For Huawei, its Honor 6 model marked the transition away from established chipset makers Qualcomm and MediaTek to power its high-end smartphones. Instead, the Honor 6 came packed with the Kirin 920, a chipset developed in-house by Huawei subsidiary HiSilicon.
“HiSilicon’s product roadmap shows that in the future it will pursue R&D (research and development) in mid-level and lower-end products,” said Alan Chen, Chinese smartphone analyst at TrendForce, adding that Huawei is also determined to eventually become self-reliant in chipset supply.
The move has translated to high performance smartphones at a lower price, and helped the company achieve an annual growth of around 70% with 70 million smartphones shipped.

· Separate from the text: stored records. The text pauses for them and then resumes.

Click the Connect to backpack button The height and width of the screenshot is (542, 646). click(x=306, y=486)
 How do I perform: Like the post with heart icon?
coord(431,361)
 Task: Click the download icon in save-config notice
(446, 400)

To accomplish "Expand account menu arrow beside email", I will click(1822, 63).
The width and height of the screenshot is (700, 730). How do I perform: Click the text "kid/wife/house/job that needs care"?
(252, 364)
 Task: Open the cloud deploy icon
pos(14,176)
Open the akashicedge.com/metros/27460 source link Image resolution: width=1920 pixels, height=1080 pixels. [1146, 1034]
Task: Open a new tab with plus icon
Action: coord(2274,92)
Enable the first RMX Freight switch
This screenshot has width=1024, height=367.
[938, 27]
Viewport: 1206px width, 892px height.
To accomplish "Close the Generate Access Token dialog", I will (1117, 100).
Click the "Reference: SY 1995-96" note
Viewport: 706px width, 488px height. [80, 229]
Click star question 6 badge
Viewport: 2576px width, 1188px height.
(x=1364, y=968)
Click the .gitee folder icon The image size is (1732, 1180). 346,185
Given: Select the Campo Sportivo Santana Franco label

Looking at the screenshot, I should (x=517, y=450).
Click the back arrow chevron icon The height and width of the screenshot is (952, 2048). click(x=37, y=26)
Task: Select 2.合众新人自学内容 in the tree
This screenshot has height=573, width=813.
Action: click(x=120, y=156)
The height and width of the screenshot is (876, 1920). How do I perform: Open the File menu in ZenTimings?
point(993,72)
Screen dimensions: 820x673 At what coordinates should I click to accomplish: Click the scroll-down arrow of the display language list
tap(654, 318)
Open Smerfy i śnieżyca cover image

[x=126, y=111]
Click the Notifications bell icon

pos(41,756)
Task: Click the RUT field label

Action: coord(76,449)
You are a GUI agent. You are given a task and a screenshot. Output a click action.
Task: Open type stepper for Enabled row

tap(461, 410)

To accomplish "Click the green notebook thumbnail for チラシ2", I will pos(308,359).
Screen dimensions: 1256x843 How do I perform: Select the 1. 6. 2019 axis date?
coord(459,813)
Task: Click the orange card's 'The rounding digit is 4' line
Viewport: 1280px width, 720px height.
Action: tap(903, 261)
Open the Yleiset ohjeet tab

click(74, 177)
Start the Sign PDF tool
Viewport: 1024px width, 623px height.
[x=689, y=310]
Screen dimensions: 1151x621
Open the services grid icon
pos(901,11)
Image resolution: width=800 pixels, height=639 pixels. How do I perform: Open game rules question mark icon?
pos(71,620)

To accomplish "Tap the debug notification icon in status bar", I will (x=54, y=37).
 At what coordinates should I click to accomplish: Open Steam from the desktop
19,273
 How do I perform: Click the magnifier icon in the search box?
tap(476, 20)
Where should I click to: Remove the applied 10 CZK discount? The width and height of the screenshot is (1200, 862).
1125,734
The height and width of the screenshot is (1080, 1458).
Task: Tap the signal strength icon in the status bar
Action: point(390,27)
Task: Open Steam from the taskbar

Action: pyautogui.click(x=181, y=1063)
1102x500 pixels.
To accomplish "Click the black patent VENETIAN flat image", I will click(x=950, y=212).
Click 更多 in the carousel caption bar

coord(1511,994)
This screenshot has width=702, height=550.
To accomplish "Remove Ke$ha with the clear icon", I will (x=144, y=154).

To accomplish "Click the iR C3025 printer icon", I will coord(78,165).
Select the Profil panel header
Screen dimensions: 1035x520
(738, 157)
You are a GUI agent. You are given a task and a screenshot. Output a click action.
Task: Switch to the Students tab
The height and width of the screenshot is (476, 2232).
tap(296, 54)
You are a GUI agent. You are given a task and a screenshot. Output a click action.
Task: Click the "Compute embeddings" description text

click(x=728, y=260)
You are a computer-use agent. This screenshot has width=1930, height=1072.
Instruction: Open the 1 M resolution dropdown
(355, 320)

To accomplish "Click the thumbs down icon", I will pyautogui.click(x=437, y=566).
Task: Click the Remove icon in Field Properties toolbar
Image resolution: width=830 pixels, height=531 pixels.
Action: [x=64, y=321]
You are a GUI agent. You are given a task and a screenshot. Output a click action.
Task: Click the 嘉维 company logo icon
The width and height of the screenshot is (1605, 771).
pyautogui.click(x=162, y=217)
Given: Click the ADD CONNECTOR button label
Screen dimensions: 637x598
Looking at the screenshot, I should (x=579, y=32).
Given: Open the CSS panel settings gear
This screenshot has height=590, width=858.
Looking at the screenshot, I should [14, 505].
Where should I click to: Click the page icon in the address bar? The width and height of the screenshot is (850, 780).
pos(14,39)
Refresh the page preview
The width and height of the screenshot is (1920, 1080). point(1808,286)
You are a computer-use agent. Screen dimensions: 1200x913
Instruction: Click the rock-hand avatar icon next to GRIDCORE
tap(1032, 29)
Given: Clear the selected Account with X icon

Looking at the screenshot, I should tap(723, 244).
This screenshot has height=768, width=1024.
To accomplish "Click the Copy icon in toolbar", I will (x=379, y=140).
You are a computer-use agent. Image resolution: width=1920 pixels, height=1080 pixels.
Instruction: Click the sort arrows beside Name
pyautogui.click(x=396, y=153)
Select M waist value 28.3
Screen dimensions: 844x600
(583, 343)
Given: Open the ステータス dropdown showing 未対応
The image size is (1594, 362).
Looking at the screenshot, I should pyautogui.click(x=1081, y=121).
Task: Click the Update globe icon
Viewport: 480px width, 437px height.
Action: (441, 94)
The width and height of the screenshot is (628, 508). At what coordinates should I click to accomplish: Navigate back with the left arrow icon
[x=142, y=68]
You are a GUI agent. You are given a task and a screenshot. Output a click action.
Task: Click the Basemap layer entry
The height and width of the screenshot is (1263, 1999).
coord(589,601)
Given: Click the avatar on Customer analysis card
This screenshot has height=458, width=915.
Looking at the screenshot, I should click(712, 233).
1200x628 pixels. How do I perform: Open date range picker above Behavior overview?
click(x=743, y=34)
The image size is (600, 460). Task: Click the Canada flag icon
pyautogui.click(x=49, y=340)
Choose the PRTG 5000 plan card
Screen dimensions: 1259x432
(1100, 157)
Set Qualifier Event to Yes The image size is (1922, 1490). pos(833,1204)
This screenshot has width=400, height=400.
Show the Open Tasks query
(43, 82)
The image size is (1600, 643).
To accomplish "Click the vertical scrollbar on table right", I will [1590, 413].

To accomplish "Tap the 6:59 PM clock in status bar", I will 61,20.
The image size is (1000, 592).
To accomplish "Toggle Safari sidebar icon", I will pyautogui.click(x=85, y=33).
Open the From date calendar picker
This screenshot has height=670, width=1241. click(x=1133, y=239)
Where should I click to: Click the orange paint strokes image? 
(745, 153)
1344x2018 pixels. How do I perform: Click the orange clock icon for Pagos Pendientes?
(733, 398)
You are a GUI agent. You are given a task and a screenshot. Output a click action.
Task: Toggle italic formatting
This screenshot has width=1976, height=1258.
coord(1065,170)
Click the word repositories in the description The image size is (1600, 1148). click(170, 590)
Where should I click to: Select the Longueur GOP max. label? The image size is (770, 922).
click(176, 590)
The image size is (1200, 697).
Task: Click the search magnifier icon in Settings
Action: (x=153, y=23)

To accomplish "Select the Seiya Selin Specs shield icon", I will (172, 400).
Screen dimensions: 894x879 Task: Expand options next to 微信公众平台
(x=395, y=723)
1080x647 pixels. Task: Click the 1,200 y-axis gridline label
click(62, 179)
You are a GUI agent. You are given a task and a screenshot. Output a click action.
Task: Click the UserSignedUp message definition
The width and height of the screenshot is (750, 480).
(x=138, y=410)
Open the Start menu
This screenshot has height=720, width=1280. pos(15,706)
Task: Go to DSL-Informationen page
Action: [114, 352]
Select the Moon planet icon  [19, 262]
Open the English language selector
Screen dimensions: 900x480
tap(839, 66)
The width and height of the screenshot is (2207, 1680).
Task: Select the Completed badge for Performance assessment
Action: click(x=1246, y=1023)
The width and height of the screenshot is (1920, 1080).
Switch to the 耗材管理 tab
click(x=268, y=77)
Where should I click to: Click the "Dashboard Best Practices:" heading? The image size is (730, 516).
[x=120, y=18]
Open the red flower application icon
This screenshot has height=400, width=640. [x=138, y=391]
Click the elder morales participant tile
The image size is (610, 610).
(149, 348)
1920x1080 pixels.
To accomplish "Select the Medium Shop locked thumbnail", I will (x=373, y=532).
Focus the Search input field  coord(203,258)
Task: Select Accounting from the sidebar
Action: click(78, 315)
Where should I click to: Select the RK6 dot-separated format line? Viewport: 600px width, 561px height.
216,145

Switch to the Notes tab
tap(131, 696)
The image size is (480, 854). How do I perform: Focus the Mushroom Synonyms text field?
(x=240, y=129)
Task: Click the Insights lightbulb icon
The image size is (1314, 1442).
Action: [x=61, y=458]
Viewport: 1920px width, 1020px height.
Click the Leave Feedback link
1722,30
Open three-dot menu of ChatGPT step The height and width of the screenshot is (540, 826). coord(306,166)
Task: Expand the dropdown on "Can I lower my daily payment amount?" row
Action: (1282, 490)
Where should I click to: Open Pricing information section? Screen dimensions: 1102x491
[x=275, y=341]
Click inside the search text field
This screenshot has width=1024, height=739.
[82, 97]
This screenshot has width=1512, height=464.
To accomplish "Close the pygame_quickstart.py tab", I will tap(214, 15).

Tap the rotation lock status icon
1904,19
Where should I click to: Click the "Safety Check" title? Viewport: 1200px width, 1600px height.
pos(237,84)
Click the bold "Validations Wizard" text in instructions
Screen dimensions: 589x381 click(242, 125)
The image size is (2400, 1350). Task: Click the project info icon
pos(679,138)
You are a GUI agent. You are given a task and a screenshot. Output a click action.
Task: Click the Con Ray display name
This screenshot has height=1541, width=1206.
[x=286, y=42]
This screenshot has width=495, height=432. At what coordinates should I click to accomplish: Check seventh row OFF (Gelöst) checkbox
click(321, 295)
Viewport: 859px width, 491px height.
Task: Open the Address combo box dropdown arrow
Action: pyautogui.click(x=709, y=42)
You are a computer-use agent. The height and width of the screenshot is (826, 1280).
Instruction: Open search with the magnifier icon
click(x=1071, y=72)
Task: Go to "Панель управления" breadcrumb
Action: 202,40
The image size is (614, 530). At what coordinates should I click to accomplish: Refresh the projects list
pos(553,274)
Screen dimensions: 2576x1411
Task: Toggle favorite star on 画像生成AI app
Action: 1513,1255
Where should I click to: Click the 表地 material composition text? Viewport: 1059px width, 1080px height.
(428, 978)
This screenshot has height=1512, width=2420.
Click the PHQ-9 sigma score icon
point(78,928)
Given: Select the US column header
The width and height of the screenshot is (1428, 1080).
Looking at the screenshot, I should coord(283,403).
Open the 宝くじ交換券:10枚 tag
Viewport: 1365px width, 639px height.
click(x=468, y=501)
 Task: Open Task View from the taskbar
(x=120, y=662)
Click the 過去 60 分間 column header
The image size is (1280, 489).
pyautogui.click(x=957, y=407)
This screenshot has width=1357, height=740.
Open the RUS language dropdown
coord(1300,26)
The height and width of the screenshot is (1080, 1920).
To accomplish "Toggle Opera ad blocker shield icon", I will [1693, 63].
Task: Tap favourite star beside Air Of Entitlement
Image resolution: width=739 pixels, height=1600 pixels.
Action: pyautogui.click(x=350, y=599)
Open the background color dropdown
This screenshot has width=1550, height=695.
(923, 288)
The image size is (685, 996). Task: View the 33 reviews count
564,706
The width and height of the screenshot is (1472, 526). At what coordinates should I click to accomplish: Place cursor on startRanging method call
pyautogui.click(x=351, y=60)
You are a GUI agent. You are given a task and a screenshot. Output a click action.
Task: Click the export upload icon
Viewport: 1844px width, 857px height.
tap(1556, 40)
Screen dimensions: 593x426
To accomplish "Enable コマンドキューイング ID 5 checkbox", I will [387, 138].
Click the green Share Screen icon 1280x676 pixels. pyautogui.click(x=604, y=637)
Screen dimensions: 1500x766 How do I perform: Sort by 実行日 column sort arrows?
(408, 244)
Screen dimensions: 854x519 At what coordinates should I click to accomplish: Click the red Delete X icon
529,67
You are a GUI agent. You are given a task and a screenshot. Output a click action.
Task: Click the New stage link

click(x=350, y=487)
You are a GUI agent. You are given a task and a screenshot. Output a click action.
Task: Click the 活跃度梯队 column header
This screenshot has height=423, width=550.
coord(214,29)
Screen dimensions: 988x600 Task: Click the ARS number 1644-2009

Other factors such as overseas expansion, its rapid growth within China and good relations with telecom operators, also contributed to its rise.
But none of the Top 10 smartphone makers rose as fast as Xiaomi. TrendForce bestowed the vendor, which sells its wares primarily over the Internet, with the top prize for cost-per-performance products.
Its devices are priced lower than similar offerings from its international competitors, while its modified Android-based user interface has garnered a loyal fan base both in and outside of the Mainland.
Since its rise in China during the latter half of 2011, Xiaomi has been able to more than double its growth each year. In 2014, its annual shipment growth exceeded 200% with 60 million units shipped, and it even managed to, at one point, edge out China’s leading vendors Lenovo, Huawei and Samsung.
This was also the year that Xiaomi began its overseas expansion to countries like India, Indonesia and Malaysia.
The ‘dark horse’ in this list, according to TrendForce, is LG Electronics.
Even though the South Korean giant dropped two spots in the Top 10 list, it saw a 75.4% jump in shipments year-on-year, at 70 million units.
TrendForce analyst Avril Wu noted that LG’s strategy of “promoting high quality products at low prices” paid off with strong market reception to its flagship smartphone models, including the G3.
She Wu added that the 2K display on the G3 was a key success factor, saying “this showed LG’s advantage of having a display panel manufacturer under its wings.”
Yet, LG’s market share remained relatively flat at 6.1%, but it is still a far cry from the 4.3% it captured two years ago, when it first introduced the premium G series models.
Going forward, TrendForce believes that the continued uptake of 4G-enabled smartphones in China will be a strong factor in determining the winners this year.
Undoubtedly, the race (and race to the bottom in terms of price) will continue to be a hotly contested one.